Art Waiting to Happen

If a picture is worth a thousand words, Greg Holman’s are worth four thousand.

Christmas, 2000 / No. 4

Photograph by Greg Holman
Actor Tamara Gorski, August, 2000.

Greg Holman found his artistic calling in the most unlikely of places. While accompanying a friend to a Yonge Street card shop in the summer of 1996, Holman spotted a Sports Action camera. Marketed mainly to golfers wanting to examine their swing, the Sports Action was a novelty camera with the look and feel of a cheap disposable, save for one difference: instead of one lens, it had four. Coloured yellow, purple, red, and blue, and formed in a square, the camera shot four pictures on a single 35-mm frame in quick succession. Best of all, the camera was not disposable, but reusable. Holman, then a professional photographer for some fifteen years, was intrigued and bought one, shooting off a roll on his way down Yonge that same afternoon. He quickly processed the film, the results of which forever changed his work.

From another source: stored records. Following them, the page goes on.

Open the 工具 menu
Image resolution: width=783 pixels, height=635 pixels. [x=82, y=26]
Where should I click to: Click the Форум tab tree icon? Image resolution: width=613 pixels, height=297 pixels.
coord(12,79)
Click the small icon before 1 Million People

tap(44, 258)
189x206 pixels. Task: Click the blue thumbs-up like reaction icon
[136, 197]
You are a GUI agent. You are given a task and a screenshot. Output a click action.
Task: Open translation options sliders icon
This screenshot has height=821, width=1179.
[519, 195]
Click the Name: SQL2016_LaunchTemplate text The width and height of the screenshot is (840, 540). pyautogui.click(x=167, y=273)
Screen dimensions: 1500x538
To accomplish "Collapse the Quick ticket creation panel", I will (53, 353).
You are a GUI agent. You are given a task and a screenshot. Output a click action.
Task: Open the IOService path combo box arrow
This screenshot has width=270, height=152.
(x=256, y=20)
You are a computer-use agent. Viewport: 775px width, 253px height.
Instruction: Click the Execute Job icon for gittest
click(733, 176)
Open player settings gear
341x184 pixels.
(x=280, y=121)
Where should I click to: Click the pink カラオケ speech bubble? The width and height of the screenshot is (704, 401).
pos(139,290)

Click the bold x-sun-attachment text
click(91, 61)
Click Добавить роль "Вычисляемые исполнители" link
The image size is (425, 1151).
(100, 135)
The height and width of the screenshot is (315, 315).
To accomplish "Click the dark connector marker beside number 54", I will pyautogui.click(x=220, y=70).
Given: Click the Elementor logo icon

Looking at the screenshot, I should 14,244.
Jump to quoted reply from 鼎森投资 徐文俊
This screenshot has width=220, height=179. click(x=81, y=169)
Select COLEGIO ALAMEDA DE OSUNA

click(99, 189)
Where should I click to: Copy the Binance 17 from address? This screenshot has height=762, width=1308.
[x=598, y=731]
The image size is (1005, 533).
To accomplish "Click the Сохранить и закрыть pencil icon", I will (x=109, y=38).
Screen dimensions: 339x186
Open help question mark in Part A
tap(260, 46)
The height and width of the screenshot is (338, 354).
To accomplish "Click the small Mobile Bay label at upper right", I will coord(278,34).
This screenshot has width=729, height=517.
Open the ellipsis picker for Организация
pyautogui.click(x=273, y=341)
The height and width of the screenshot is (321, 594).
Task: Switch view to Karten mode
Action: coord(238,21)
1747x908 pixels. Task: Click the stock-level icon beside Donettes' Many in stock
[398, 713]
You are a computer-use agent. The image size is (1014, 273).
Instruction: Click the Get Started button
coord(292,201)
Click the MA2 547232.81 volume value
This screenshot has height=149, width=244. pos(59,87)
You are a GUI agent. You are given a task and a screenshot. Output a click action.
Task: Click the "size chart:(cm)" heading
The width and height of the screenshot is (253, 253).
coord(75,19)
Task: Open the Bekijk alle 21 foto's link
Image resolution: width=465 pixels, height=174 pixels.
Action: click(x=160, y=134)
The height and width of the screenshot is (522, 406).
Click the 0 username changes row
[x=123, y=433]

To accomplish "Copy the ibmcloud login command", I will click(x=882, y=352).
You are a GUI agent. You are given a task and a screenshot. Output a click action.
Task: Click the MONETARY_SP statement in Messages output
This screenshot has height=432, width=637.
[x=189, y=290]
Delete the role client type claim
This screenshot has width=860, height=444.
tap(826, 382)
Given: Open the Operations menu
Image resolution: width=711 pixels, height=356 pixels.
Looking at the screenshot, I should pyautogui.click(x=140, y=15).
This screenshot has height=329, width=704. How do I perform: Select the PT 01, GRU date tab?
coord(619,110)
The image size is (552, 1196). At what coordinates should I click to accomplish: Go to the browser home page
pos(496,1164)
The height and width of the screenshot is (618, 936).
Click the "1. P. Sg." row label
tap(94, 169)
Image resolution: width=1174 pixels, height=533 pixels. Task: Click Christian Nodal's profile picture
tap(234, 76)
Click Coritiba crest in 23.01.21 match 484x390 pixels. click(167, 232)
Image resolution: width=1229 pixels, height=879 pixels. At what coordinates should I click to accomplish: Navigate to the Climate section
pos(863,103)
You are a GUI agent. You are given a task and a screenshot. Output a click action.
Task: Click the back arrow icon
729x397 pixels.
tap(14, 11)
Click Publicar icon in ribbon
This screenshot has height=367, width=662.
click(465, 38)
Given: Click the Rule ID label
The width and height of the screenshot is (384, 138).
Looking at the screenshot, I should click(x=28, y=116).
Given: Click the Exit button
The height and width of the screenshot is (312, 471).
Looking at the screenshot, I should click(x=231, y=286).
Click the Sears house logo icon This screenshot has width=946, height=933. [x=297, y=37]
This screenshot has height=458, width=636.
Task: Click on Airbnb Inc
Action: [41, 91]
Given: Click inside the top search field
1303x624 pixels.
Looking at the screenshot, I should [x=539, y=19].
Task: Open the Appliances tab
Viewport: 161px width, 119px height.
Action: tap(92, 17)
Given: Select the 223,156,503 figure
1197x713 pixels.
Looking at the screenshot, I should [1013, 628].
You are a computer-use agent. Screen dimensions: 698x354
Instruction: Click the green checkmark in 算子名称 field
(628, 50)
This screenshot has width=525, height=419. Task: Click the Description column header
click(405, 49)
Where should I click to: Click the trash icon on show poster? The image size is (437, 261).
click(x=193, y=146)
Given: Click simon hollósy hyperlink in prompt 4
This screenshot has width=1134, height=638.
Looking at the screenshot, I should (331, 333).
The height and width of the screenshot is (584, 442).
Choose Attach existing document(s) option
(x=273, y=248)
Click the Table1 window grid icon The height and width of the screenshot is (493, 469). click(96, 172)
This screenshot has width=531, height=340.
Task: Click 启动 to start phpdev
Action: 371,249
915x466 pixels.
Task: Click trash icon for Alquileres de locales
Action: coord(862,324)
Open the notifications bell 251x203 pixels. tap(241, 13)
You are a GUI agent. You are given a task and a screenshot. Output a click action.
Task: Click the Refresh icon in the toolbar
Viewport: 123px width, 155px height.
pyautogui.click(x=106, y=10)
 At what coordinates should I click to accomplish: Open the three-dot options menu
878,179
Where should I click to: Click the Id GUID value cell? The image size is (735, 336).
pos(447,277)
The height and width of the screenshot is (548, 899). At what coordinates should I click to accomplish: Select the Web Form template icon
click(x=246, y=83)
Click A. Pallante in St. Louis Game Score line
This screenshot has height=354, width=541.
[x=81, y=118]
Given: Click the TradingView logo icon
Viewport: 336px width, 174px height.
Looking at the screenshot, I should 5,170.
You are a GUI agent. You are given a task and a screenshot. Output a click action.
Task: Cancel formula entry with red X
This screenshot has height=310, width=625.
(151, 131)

Holman found the photos had almost a film noir feel: grainy, blurred, and often inexplicably scratched. With no speed or focus control, the quality of each camera also varied. “The irony is I have professional training, but if I were to do this on purpose, the images would look contrived,” Holman says. “I don’t retouch the photos at all because there’s so much in there. It’s all part of it. I do like the poor quality lens because it gives it a nineteen-twenties feel. That’s magic to me.”

While the subjects of his first roll were shot candidly, Holman soon learned the camera also leant its magic to portraits. The best example of this in Holman’s portfolio is a photo of film star Anne Bancroft, who Holman met on a movie set earlier this year. Within the one to one-and-a-half seconds of frame, Bancroft can literally be seen warming up to the camera. She acts young and playful as she spins in a circle holding her shawl over her shoulders. “As soon as she found out it recorded motion, she opened up. Actors like it because it’s like film—it gets them going. A Nikon lens is disarming to people. If you pull this out, people don’t even think about it.”

Unfortunately, the camera’s plastic parts broke easily, leading to its quick discontinuation. Holman called a number of stores and several golf courses, buying up every Sports Action camera he could find, including a stash of fifty purchased directly from the manufacturer, and now shoots about half of his non-commercial work with the Sports Action.

A High Park resident who works out of the Studio District on Toronto’s east side, Holman eventually plans to hold a showing of his Sports Action photography in New York City.

Photograph by Greg Holden
Unknown man, July, 1999.
Photograph by Greg Holden
A New York street scene, May, 1999.
Photograph by Greg Holden
Toronto, May, 2000.

[Correction: In the Christmas, 2000, issue, the subject of Greg Holman’s photograph at the top of page 43 was identified as Telford Fenton. It is not. The subject is unidentified. The magazine has no good excuse for this. It was simple sloppiness. Taddle Creek regrets the error.]